NGW: Las Rocas de San Alejandro Garnacha 2009   7 comments

My cousin married my uncle.  And we don’t even live in Arkansas. 

Actually, it was my mother’s brother and my father’s second cousin.  So there was no blood connection between the two.  Still, it was a strange alliance– but not for this obvious reason.

One thing the couple had in common was a shared sense of insane and oddball behavior.  They both had the crazy gene.  Though each expressed it quite differently. 

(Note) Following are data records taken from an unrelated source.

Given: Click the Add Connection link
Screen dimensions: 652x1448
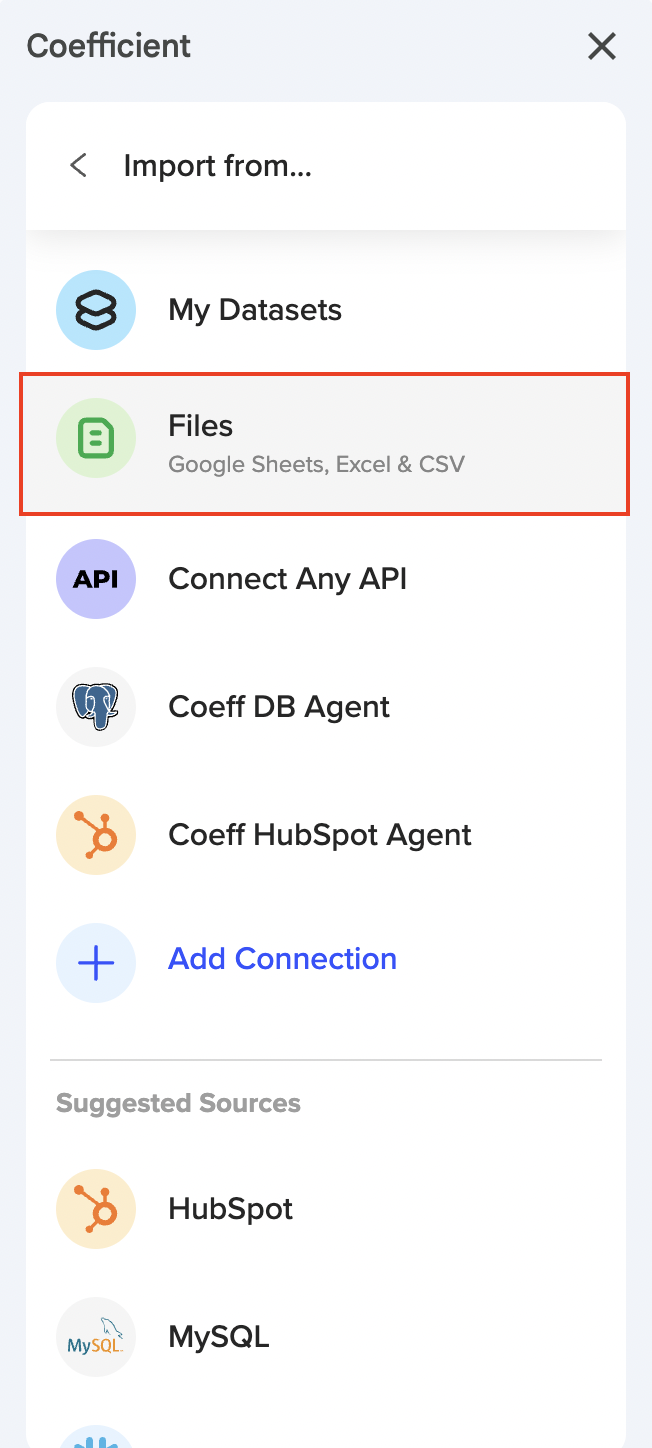Looking at the screenshot, I should tap(282, 959).
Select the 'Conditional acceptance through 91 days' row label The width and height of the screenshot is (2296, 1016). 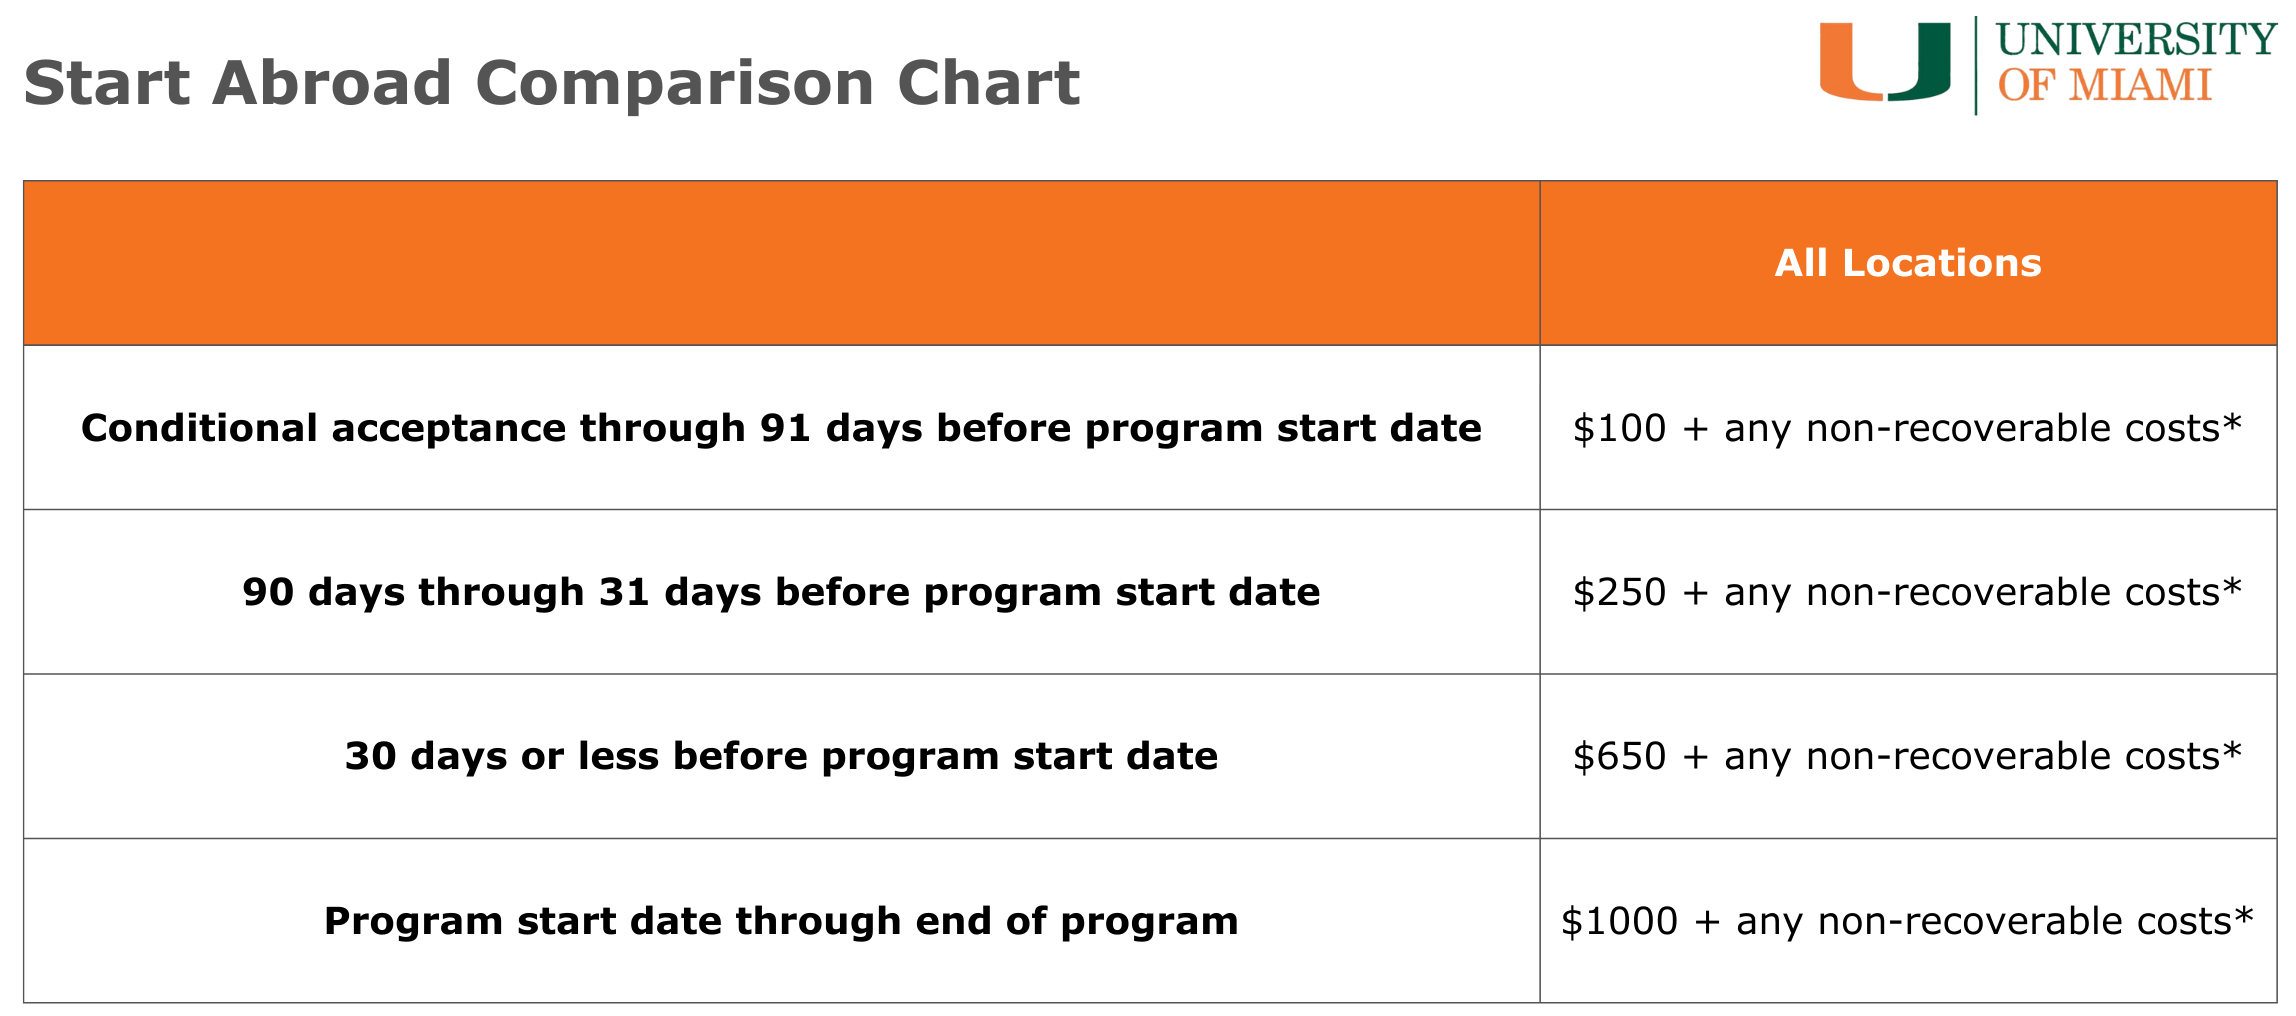[x=780, y=428]
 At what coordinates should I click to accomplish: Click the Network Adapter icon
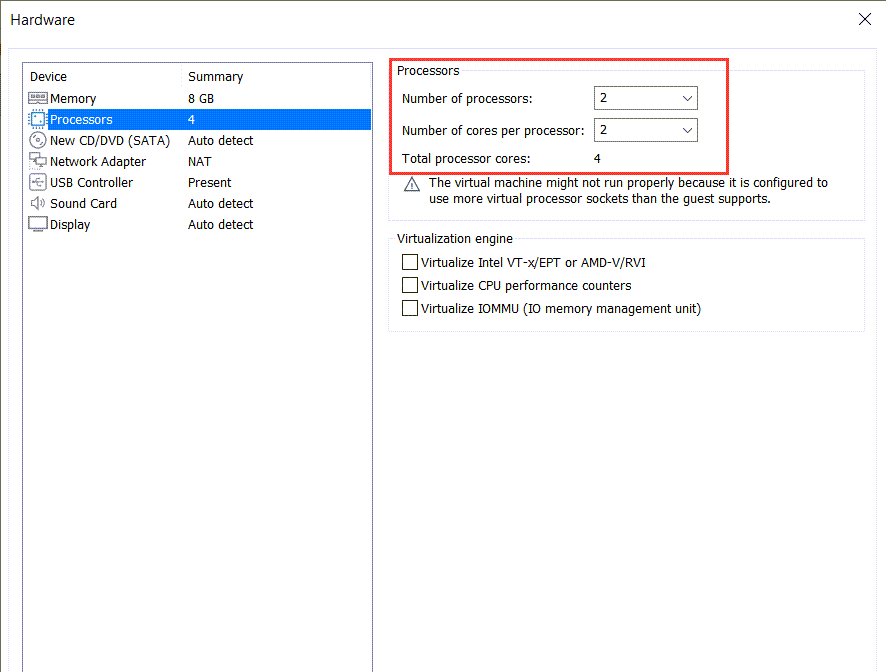pos(38,162)
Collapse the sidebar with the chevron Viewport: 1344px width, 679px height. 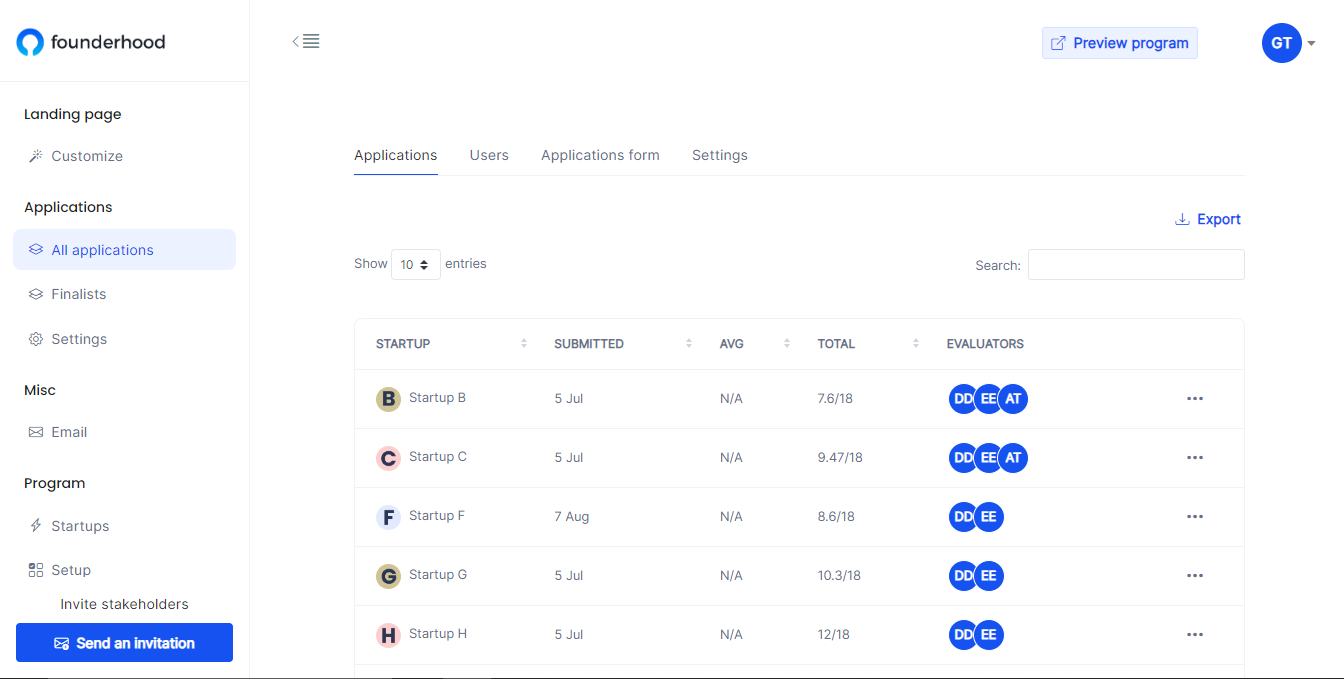pos(295,40)
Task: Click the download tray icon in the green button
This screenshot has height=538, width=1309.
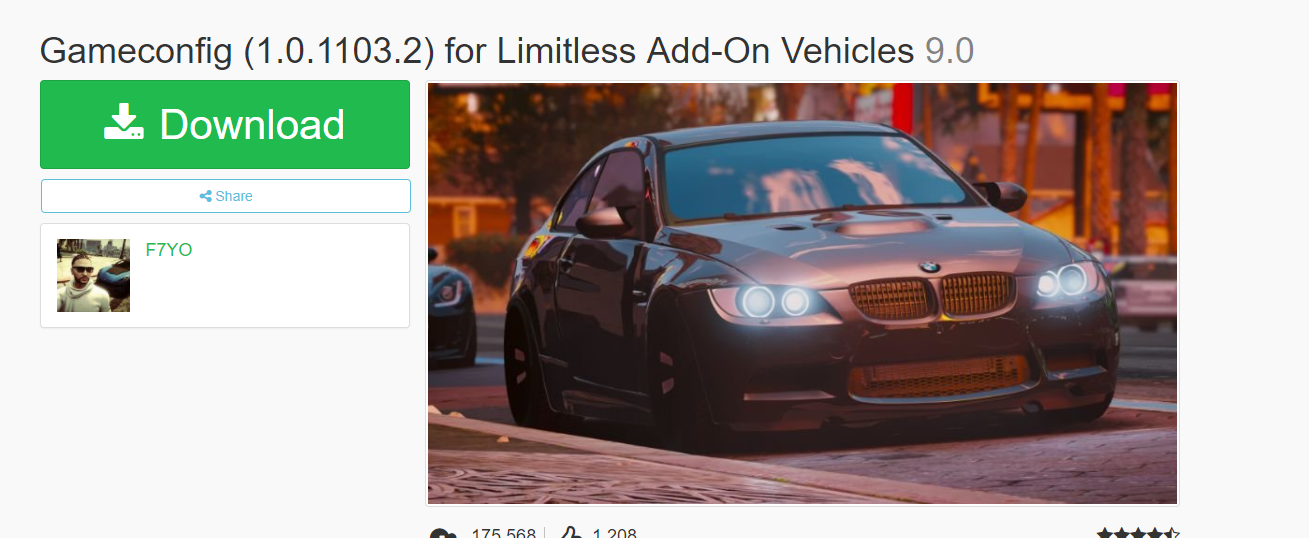Action: (124, 121)
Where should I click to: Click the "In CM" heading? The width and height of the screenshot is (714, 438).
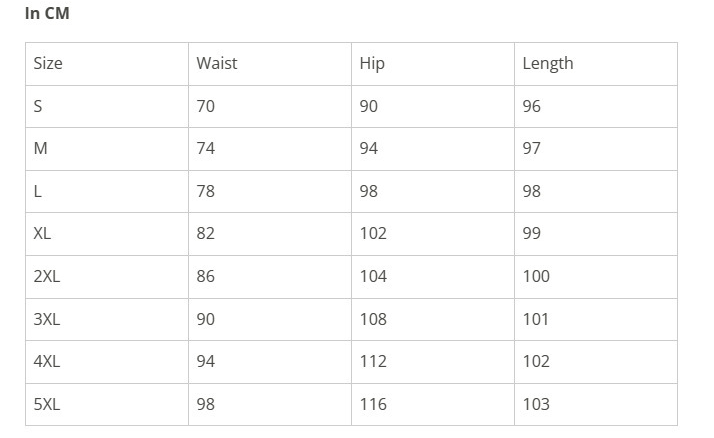coord(47,14)
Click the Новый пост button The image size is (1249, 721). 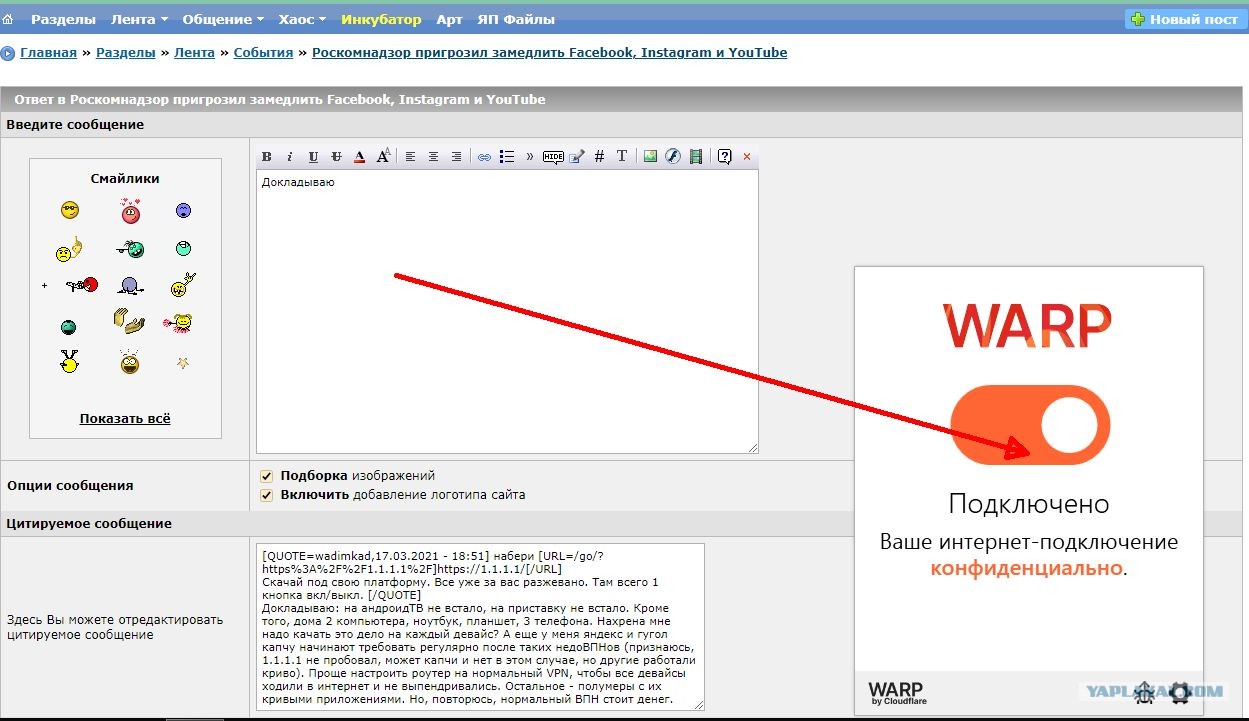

My uncle, a man ironically named Angel, though no one called him that, was a rough and tumble sort, street smart and a fan of the lowest forms of entertainment.  The kind of guy you would find wagering heavily at a cock-fight.  Lacking for a couple of aggressive roosters and pining for a little blood sport,  he had his son, Louis, use me to perfect his bullying technique.  His old man sitting back, enjoying the show, reveling in a contest that I was just trying to survive:

Louis, whom I have written about past, was a mere 4 months older than me, though he was always physically superior to me being at various times during our lives anywhere from one and a half times to twice my size.  And despite his size, he was also faster than me.  A Minotaur in miniature, his father could amp him up to come at me even though we were normally (and still are) very fond of each other.  The bumps, bruises, scratches and abrasions that I garnered from my tussles with my larger combatant quickly informed me of the obvious fact that I was not likely to win any kind of physical contest with Louis.  In the end I was cast as an uncomfortable, and tiny, Theseus.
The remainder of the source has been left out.